Data:
----------

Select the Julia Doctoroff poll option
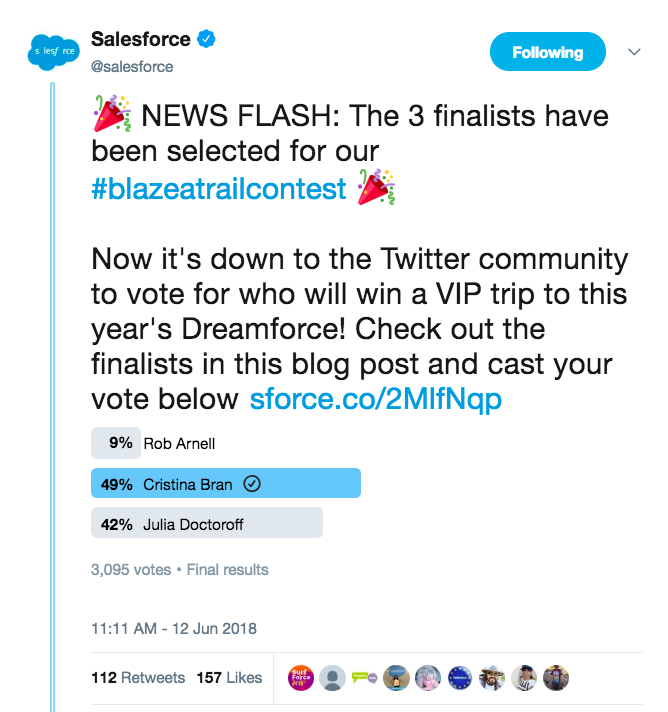Image resolution: width=668 pixels, height=712 pixels. pos(205,523)
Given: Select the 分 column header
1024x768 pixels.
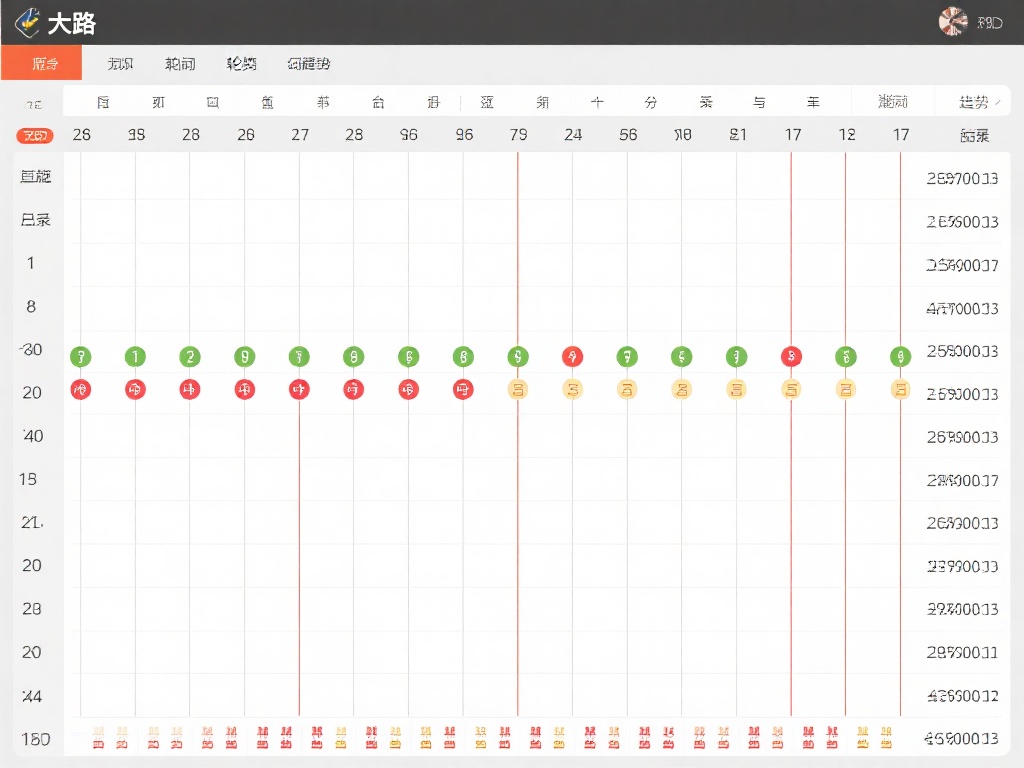Looking at the screenshot, I should 651,102.
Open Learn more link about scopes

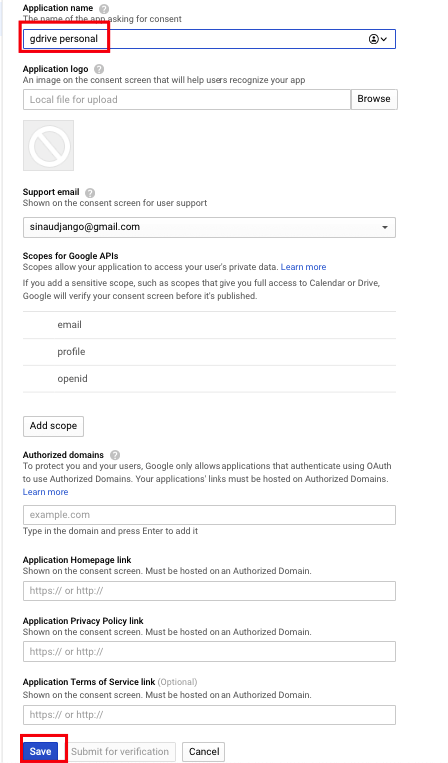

----------

How to complete this task: Reproduce the lines from the one holding "1024x768 pixels." through the end of the entries above exactly, keeping both ends and dropping every picture.

Task solution:
1024x768 pixels.
Looking at the screenshot, I should 651,102.
Open Learn more link about scopes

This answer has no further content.